Task item A
Decide whether each statement agrees with the embedded software passage, giving yes or no and quoting the deciding words from the passage. (i) General Motors recalled its Chevrolet Cruze cars from the North American market over steering and transmission problems. (ii) Honda Motor recalled certain models to fix faulty brakes. (iii) The passage says most embedded systems are real-time.
Task item B
Please write the next part of the embedded software passage, starting after its final sentence.

Page excerpt
Today, the entire world is running on embedded software and embedded systems are seen at every part of our daily life, be it the wireless infrastructure behind the mobile handset, several systems in automobiles, software-intensive systems in aerospace and defense, medical devices, consumer electronics and so on. With the growing competition to deliver high quality products with high-end functionality, most of the manufacturers across various industries like automotive, aerospace, defense, consumer electronics, high-tech, and medical devices are focusing on innovating new products by embedding more and more software into them.
Most of the embedded systems are real-time and any defect or compatibility problem can have a huge impact on enterprises. Many embedded products developed like medical devices or systems developed for use in the Aerospace industry can have a direct impact on the human safety and any failure in such systems can result in costly re-work, delays, and even product recalls that can have huge impact not only on the profits and success of new products, but also on the over all brand image. For example, many global automakers in the recent past have recalled their several car models over technical problems. General Motors has recently recalled its Chevrolet Cruze cars from the North American market due to steering and transmission problems while Honda Motor recalled its certain models of Accord, Civic, Acura, and CR-V to rectify possible faulty airbag defects. Hence, it is quite critical for manufacturers to develop flawless embedded software to avoid such problems.

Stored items
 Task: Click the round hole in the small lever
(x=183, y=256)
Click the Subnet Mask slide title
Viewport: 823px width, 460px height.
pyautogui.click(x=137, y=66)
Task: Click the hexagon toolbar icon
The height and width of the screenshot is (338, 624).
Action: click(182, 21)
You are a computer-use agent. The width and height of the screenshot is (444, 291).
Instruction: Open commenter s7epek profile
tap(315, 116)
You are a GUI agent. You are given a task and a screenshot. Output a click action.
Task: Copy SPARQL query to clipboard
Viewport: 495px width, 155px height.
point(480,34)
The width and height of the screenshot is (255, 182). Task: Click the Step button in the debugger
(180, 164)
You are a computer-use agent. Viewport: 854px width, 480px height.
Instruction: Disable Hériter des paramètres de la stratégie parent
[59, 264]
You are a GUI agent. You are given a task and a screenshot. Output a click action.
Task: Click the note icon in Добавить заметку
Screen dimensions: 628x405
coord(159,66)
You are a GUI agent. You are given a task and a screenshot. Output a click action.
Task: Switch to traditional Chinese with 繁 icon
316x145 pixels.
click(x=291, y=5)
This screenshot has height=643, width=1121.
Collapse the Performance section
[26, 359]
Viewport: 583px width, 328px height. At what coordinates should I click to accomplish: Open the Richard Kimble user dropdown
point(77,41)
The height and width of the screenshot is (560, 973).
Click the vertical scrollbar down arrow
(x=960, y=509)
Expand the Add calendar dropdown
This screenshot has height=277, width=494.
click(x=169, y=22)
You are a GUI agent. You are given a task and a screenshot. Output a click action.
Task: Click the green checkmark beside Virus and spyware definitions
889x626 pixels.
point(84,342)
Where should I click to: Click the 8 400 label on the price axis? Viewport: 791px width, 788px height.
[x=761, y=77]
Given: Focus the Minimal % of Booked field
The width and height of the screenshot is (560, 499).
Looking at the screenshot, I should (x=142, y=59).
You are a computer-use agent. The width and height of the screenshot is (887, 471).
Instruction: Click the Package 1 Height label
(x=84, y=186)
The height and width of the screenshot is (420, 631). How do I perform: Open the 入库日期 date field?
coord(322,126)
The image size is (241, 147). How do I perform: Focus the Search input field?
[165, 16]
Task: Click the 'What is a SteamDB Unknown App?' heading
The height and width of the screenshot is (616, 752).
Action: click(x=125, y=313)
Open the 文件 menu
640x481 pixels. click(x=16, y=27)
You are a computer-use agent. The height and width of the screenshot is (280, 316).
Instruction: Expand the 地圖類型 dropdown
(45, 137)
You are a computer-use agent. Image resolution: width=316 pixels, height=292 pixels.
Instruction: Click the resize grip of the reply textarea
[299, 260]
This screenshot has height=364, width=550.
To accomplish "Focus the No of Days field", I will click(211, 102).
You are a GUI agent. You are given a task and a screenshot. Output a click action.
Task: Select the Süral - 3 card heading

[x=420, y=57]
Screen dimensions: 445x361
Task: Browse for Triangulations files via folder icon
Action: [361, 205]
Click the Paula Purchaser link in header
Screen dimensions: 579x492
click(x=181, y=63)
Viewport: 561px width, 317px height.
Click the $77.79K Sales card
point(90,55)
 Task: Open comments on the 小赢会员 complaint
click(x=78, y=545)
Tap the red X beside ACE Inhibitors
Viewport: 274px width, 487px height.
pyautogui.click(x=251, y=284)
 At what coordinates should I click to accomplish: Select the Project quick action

Written answer A
(i) Yes: "General Motors has recently recalled its Chevrolet Cruze cars from the North American market due to steering and transmission problems"
(ii) No: "Honda Motor recalled its certain models of Accord, Civic, Acura, and CR-V to rectify possible faulty airbag defects"
(iii) Yes: "Most of the embedded systems are real-time"

Written answer B
Embedded systems testing will help enterprises to meet the demand for innovative, high-quality products, while at the same time address safety-critical issues, time-to-market and cost pressures. It also plays a crucial role to meet various statutory and regulatory requirements across several industries. But, testing embedded systems is considerably more complex than testing traditional software systems due to many reasons like, range of execution platforms and cross-development environments, lack of clear design models, and several quality and certification standards across various industries. To ensure that the system’s behavior, performance, and robustness meet the expected criteria, embedded testing should include several major aspects like unit testing and string testing of software across subsystems and integrated testing of software across the entire product architecture, apart from system unit testing, system integration testing, and system validation testing.
Unit testing is one of the most effective approaches to test in the integrated development environment (IDE) as it ensures that all the software units work as designed independently while system integration testing verifies how different software systems work in combination. Test automation can also be established to increase test coverage and ensure completeness and efficiency. Testing against simulators or emulators can also provide enterprises several benefits of software prototyping, test actual production code, validate compatibility, and reveal many defects similar to testing on actual device. Implementing various testing methods based on the requirements of an organization and the type of the product, will ensure effectiveness and efficiency of the test process, reduce development costs, and ultimately help enterprises to deliver high-performing products.